# protein shakes



## matyasss (Dec 12, 2011)

how many protein shakes are you supposed to have a day and how frequently do you take them?


----------



## ASHOP (Dec 13, 2011)

matyasss said:


> how many protein shakes are you supposed to have a day and how frequently do you take them?

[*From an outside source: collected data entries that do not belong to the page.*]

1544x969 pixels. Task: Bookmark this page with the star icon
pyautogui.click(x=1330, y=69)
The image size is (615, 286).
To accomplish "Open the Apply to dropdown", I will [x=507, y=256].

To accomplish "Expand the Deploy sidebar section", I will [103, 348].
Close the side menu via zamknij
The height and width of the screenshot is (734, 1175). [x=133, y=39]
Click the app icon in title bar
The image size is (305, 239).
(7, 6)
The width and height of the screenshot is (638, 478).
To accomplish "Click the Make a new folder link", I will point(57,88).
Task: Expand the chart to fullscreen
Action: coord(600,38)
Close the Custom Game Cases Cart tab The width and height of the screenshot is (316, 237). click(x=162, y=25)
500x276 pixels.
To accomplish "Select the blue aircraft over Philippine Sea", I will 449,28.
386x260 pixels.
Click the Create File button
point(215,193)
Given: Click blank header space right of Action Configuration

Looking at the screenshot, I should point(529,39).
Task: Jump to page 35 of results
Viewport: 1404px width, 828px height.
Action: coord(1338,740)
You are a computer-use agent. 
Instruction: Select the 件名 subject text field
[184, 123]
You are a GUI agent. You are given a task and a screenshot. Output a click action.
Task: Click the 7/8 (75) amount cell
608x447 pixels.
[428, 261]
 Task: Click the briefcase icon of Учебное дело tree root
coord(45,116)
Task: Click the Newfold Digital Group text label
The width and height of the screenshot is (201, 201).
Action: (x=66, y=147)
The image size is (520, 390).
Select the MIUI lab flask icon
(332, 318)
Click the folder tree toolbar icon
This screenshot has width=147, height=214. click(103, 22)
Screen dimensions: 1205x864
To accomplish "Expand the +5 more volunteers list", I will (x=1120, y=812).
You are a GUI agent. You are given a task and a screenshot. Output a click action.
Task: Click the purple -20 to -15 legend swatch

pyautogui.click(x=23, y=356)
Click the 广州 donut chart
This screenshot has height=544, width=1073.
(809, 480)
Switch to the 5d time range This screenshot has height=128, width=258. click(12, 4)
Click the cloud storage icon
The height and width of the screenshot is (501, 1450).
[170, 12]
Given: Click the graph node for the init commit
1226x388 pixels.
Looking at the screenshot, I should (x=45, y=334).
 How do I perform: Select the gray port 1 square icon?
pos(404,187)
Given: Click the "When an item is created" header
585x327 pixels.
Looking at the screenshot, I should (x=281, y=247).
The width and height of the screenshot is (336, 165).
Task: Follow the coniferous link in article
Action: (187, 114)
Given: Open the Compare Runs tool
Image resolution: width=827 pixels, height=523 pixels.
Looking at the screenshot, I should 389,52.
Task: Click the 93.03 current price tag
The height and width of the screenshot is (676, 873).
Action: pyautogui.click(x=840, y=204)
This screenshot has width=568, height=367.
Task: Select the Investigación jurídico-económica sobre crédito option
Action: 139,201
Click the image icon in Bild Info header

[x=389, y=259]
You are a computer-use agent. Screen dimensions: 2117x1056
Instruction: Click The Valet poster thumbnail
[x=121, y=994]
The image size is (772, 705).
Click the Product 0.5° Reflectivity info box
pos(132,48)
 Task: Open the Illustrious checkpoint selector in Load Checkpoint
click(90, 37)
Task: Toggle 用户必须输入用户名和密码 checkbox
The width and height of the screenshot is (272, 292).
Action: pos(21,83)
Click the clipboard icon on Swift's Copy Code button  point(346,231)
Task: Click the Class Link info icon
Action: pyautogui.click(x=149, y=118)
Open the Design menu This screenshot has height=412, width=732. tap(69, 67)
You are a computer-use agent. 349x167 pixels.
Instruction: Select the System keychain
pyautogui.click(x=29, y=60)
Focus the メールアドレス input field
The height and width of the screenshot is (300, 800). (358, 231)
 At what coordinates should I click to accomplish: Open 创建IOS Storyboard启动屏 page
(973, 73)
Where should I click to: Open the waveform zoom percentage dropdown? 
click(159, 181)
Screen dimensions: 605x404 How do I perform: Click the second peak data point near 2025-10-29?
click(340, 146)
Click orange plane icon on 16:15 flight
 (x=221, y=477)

I like to get in 2-2.5 grams per pound of bodyweight of protein daily. Other than my solid meals I usually have at least 3 Synthepure shakes thru out the day.


----------



## mc63s (Dec 13, 2011)

You don't need shakes as long as you are getting adequate amounts of protein from your diet but I have three shakes a day thru out the day.


----------



## matyasss (Dec 14, 2011)

Thanks guys. That's what I been doing.I just can't seem to get any bigger.


----------



## Tyrone (Dec 15, 2011)

ALIN said:


> I like to get in 2-2.5 grams per pound of bodyweight of protein daily. Other than my solid meals I usually have at least 3 Synthepure shakes thru out the day.



Agreed!!  SynthePure is my favorite supplement on or off gear.


----------



## niceman (Dec 15, 2011)

matyasss said:


> Thanks guys. That's what I been doing.I just can't seem to get any bigger.



you eat smaller meals more times a day or 3-4 large meals a day?


----------



## *FORGE* (Dec 15, 2011)

Tyrone said:


> Agreed!!  SynthePure is my favorite supplement on or off gear.



:yeahthat:


----------



## User007 (Dec 19, 2011)

Tyrone said:


> Agreed!!  SynthePure is my favorite supplement on or off gear.



i will to try this stuff too. i'm excited


----------